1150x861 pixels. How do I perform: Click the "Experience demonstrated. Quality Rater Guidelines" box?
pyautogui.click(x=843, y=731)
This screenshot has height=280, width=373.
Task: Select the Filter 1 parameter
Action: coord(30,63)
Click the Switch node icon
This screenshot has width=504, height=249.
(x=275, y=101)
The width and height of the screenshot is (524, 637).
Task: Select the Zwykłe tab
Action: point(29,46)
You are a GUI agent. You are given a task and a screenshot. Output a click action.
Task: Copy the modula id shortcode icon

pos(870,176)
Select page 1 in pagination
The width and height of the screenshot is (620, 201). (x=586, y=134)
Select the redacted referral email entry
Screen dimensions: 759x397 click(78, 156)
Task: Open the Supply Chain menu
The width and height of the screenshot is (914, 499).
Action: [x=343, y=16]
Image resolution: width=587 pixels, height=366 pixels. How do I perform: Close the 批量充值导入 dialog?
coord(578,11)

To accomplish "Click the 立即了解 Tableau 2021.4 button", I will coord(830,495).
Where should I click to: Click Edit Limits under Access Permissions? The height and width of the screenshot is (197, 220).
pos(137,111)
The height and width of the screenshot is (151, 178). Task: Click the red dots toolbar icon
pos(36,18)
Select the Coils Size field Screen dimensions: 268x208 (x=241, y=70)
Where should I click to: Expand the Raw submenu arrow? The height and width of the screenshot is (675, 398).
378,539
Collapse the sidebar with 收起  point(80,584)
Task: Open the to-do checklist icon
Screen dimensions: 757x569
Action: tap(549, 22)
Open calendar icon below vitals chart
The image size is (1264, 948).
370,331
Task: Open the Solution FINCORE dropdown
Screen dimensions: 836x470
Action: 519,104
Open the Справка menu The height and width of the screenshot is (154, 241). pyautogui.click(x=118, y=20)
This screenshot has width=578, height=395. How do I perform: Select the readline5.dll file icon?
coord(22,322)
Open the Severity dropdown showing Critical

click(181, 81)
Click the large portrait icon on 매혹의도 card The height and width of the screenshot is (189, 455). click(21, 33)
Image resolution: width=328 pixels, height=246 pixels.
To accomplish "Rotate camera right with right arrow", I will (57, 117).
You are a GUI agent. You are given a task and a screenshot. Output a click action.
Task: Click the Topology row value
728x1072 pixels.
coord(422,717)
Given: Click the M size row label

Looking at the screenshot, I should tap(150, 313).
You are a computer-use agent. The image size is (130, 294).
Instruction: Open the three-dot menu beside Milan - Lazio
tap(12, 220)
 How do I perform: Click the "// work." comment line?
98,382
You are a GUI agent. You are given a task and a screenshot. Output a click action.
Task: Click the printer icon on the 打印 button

■ YOUR OBJECTIVE ■
From the records above, retype only the lines starting at the line that contains "Open calendar icon below vitals chart" and ending at the line that contains "Open the Справка", both included.

■ ANSWER FOR THE TASK ■
Open calendar icon below vitals chart
The image size is (1264, 948).
370,331
Task: Open the Solution FINCORE dropdown
Screen dimensions: 836x470
Action: 519,104
Open the Справка menu The height and width of the screenshot is (154, 241). pyautogui.click(x=118, y=20)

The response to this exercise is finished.